Stored data -
_ _ _

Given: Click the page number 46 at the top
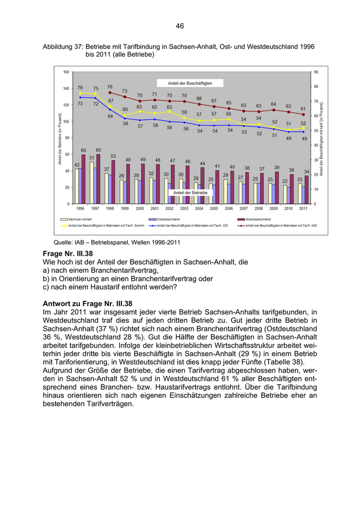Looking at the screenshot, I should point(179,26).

_ _ _

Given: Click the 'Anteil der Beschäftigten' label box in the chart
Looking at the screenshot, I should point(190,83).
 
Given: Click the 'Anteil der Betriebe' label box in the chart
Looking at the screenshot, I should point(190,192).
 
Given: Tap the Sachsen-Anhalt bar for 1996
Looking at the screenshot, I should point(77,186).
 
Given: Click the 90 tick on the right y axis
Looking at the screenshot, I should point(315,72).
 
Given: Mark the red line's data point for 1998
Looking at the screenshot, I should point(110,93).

_ _ _

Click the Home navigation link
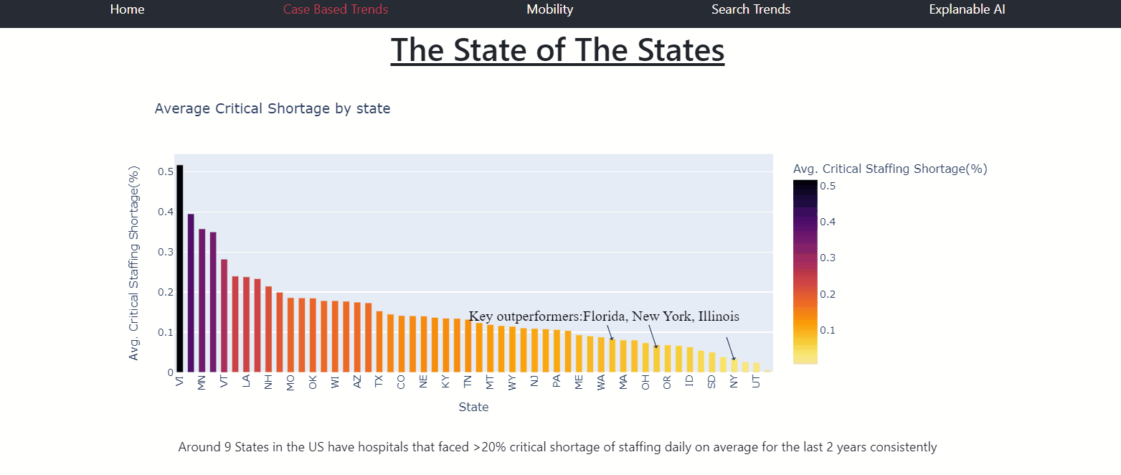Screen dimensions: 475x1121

_ _ _

Set problem - Arrange everything from the line containing "Given: Click the 'Anteil der Beschäftigten'" down to the line containing "Given: Click the 90 tick on the right y axis", both included, as a Markdown table with the columns Number and Line. Number each line in order and leave out blank lines.

Expected output -
| Number | Line |
|---|---|
| 1 | Given: Click the 'Anteil der Beschäftigten' label box in the chart |
| 2 | Looking at the screenshot, I should point(190,83). |
| 3 | Given: Click the 'Anteil der Betriebe' label box in the chart |
| 4 | Looking at the screenshot, I should point(190,192). |
| 5 | Given: Tap the Sachsen-Anhalt bar for 1996 |
| 6 | Looking at the screenshot, I should point(77,186). |
| 7 | Given: Click the 90 tick on the right y axis |